Alert
April 7, 2022

Newly Appointed Federal Watchdogs Warn they are Focused on Private Funds

Private funds can draw lessons about how to prioritize their compliance efforts and practices in response to a series of warnings by newly-appointed federal regulators of increased scrutiny, regulation, and enforcement activity.

On March 21, 2022, the U.S. Attorney for the Southern District of New York (SDNY), Damian Williams, identified private funds as an enforcement priority, one that will have the SDNY increasing its focus on investigating private funds — including private equity funds, venture capital funds, and hedge funds — for criminal violations. Speaking at the Securities Industry and Financial Markets Association (SIFMA) annual Compliance & Legal Seminar, Williams emphasized that all investors warrant equal protection, regardless of how sophisticated they may be. He also remarked that pension funds are increasingly investing in private funds, seeking higher returns for police officers, fire fighters, teachers, and other municipal workers.

Williams said that the SDNY was particularly concerned about fraud in connection with the valuation of highly illiquid assets and other difficult-to-value assets. He noted the importance of having independence in the valuation function, and disclosing and monitoring any involvement of investment professionals.

As an example, Williams cited the SDNY’s recent prosecution of James Velissaris, the founder and former Chief Investment Officer of investment adviser Infinity Q Capital Management (Infinity Q).
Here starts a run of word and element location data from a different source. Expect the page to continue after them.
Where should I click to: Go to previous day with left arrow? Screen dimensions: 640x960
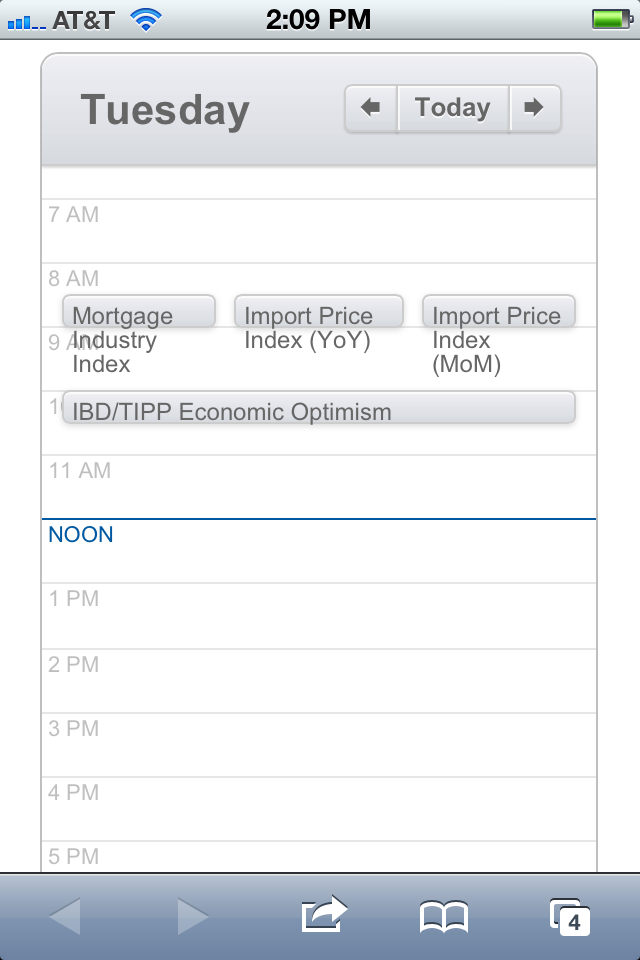[371, 108]
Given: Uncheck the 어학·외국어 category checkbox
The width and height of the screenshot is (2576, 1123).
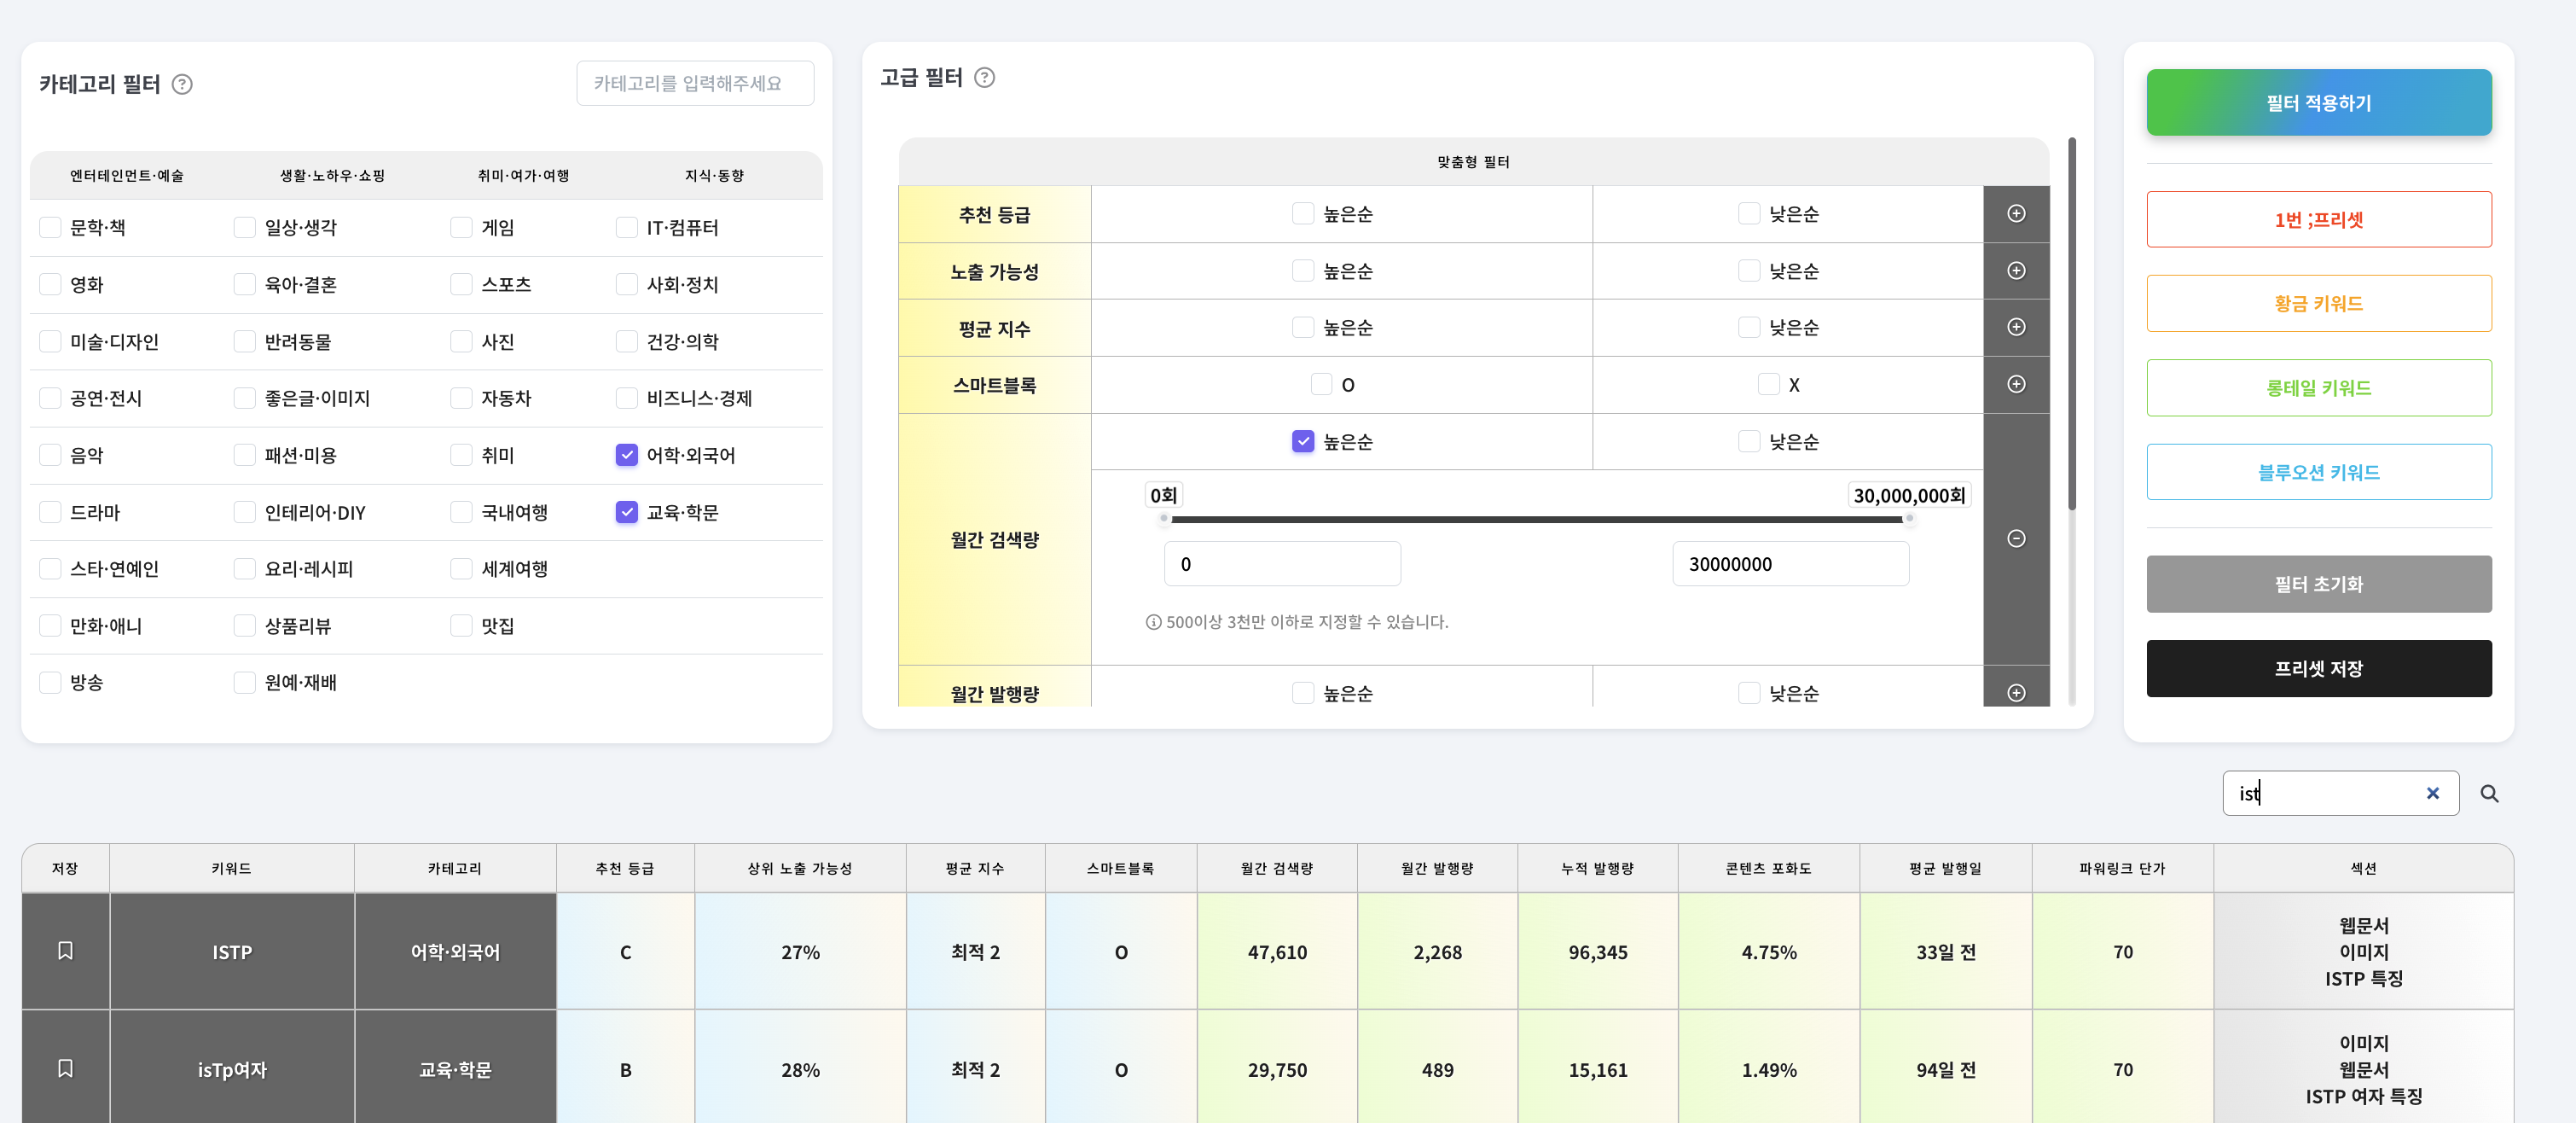Looking at the screenshot, I should coord(627,455).
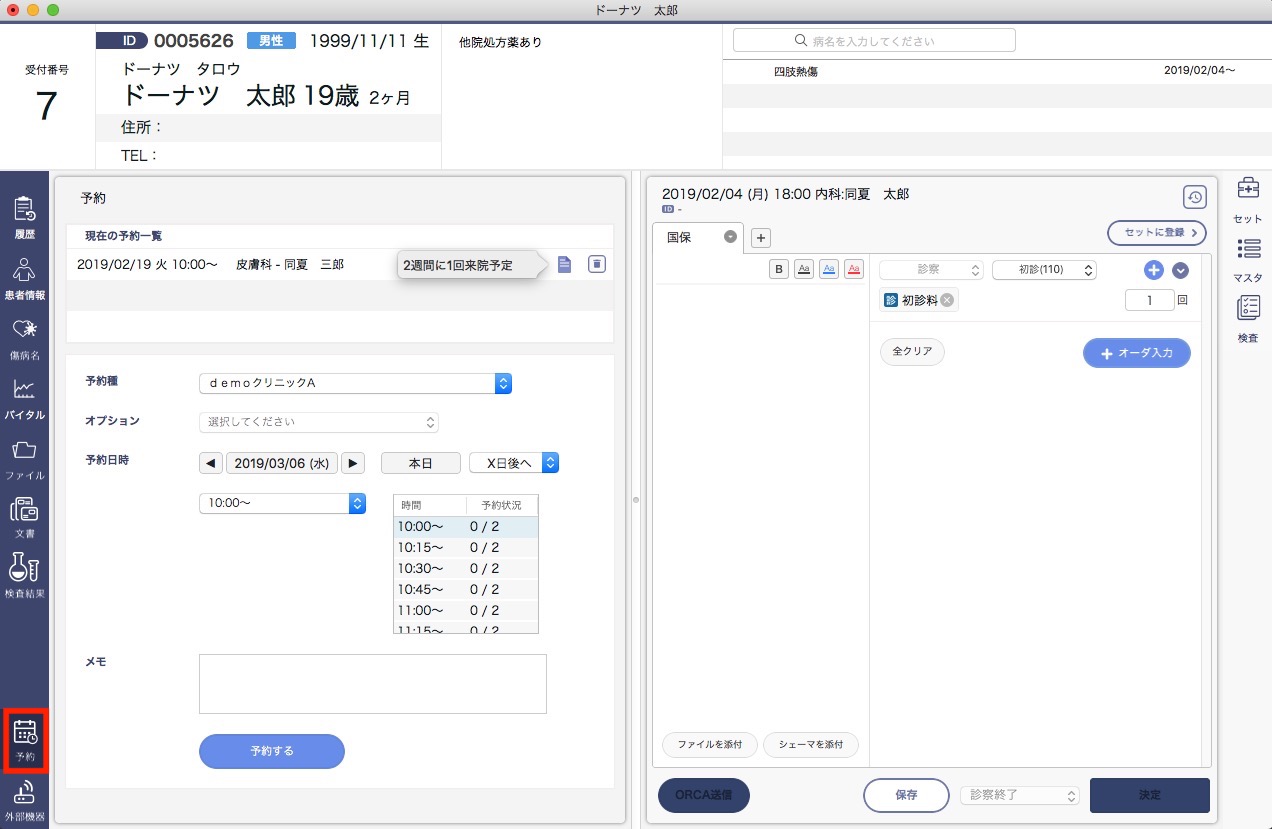The width and height of the screenshot is (1272, 829).
Task: Open the document icon for the existing appointment
Action: 565,264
On February 17, 2022, Velissaris was charged with allegedly making false and misleading statements regarding Infinity Q's valuation process for certain investments in its private fund and mutual fund — including statements regarding the purported independence of that process — and fraudulently mismarking those securities to inflate the value of the funds. Infinity Q reportedly sought to attract public pension funds, university endowments, and charitable foundations as investors in its private fund, in addition to retail investors for its mutual fund.

Private funds have also increasingly been a focus of the SEC. Simultaneously with the SDNY, the SEC filed an enforcement action against Velissaris. In announcing the SEC's charges, the Director of the Division of Enforcement, Gurbir S. Grewal, remarked that the case “affirms our commitment to using all our tools to root out misconduct in the $18 trillion private fund arena, a growing market attracting more and more institutional investors, including public pension funds, university endowments, and charitable foundations.”

Examination priorities likewise reflect the SEC’s desire to protect investors through robust oversight of private funds. As discussed further in a separate alert, on March 30, 2022 the Division of Examinations released its 2022 Examination Priorities report, which calls out private funds as the first “Significant Focus Area,” displacing retail investors, which had been the first priority in each of the annual Examination Priorities since 2015.

The SEC is also making disclosure and conflict of interest issues at private funds a priority of new rulemaking. On February 9, 2022, the SEC announced proposed rules that would require private funds to provide certain disclosures to their investors, including quarterly statements detailing fund performance, fees and expenses, and manager compensation. The SEC’s proposed new rules would also prohibit certain activities that the SEC deems to present too great a conflict of interest to be cured by disclosure, including with respect to limitations on liability and certain preferential treatment of investors. Earlier this year, on January 26, 2022, the SEC also proposed amendments to Form PF that would require increased reporting by private equity funds of transactions the SEC views as presenting significant conflicts of interest, signaling an expanded use of Form PF in examinations and enforcement and beyond its original systemic risk reporting purpose.

Private funds should heed these warnings. They should revisit and examine their policies and procedures, including with respect to valuation processes and documentation, fee and expense disclosures, and conflicts of interest. Compliance is key — not only will the SEC be looking at the sufficiency of private fund compliance programs, but as Williams intimated in his remarks, a strong compliance program is the best way to avoid wrongdoing that might trigger a government investigation in the first place.